With the fast-growing emerging economies in mind, another electrically powered distribution truck has been developed. The e-Delivery is a modern truck for urban logistics designed to improve sustainability in the delivery of goods. It will be built at Volkswagen Caminhões e Onibus in Brazil in 2020. MAN and Scania will also be testing the module on pre-series production versions of a city bus that runs on electric batteries (BEV) under everyday conditions in several European cities. Series production of these electric buses is due to start before 2020. As part of this endeavour, the focus is on being able to offer a variety of options, such as charging the buses overnight in depots or charging mid-route at bus stops.
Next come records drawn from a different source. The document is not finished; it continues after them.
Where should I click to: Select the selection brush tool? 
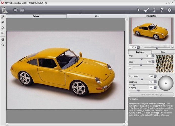point(3,17)
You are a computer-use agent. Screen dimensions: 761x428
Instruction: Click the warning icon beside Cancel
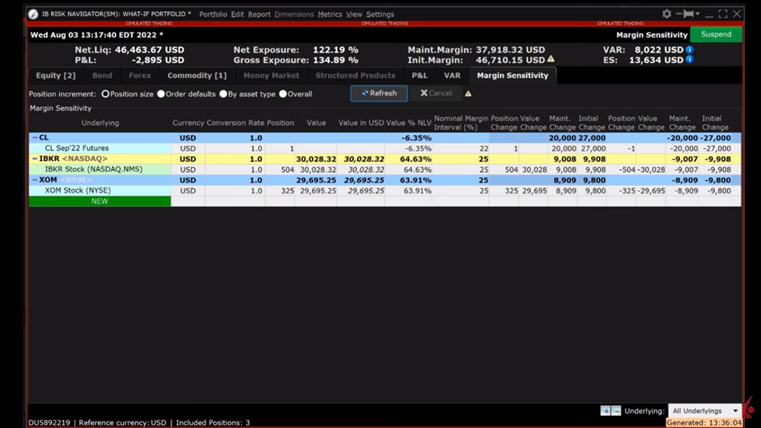click(468, 94)
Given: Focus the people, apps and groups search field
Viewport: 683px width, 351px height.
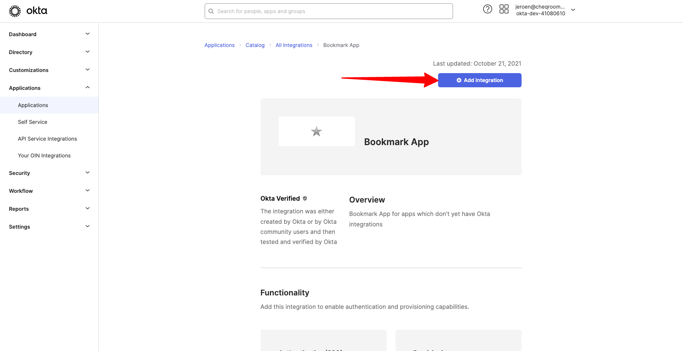Looking at the screenshot, I should [x=332, y=11].
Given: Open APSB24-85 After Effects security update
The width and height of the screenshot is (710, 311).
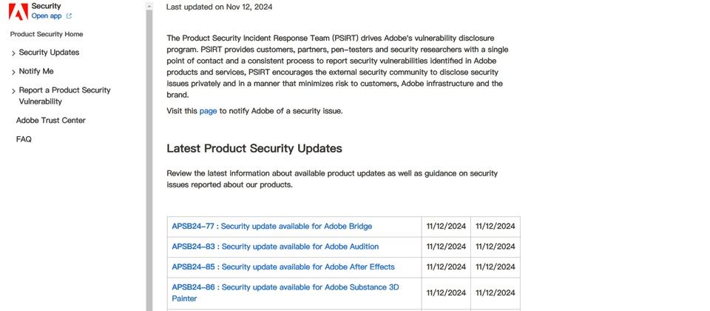Looking at the screenshot, I should 283,267.
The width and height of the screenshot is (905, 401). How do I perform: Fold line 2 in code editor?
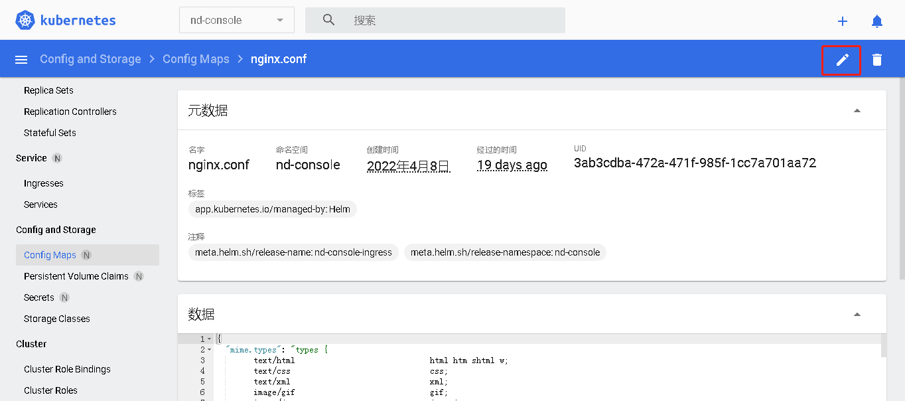click(x=210, y=350)
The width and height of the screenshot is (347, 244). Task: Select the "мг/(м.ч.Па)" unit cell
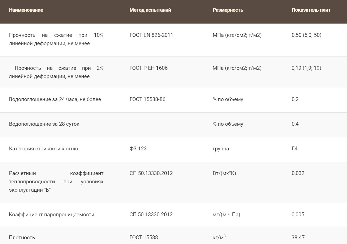click(x=226, y=215)
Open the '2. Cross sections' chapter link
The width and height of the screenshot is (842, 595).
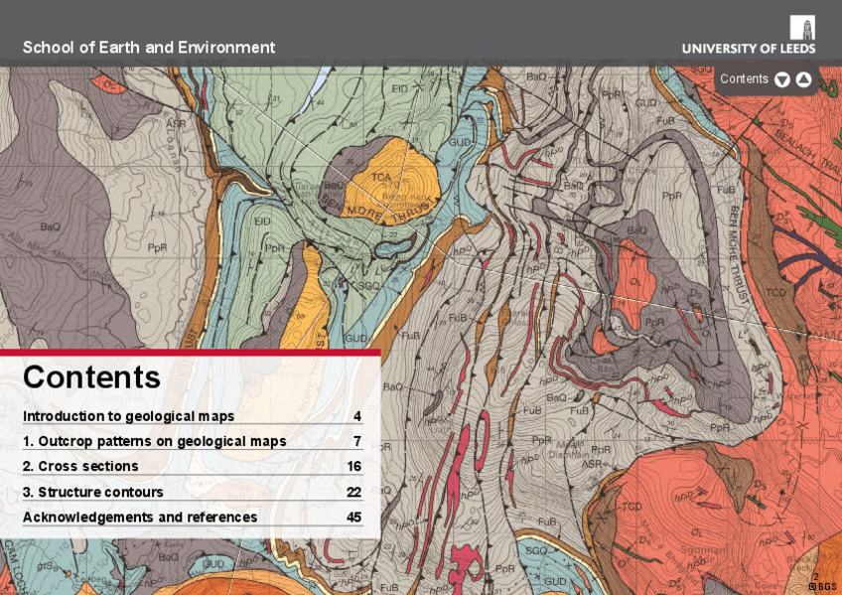pos(80,467)
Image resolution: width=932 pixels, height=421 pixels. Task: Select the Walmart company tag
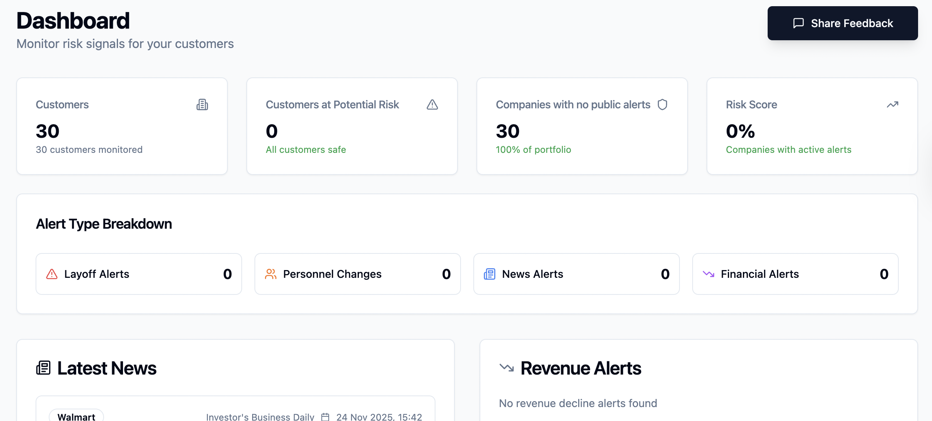click(x=76, y=416)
Initiatives are also under way to find a different way to electrify heavy-duty trucks to make sure that their range and load capacity can become suitable for long-haul traffic. The “eHighway” development focuses on the use of overhead power lines, as in the rail sector. Trucks powered by overhead lines can run with zero emissions, and any batteries can be charged depending on exactly how many emission-free kilometres still lie ahead. A test route for electric Scania trucks already exists in Sweden. Test routes have also been announced in Germany.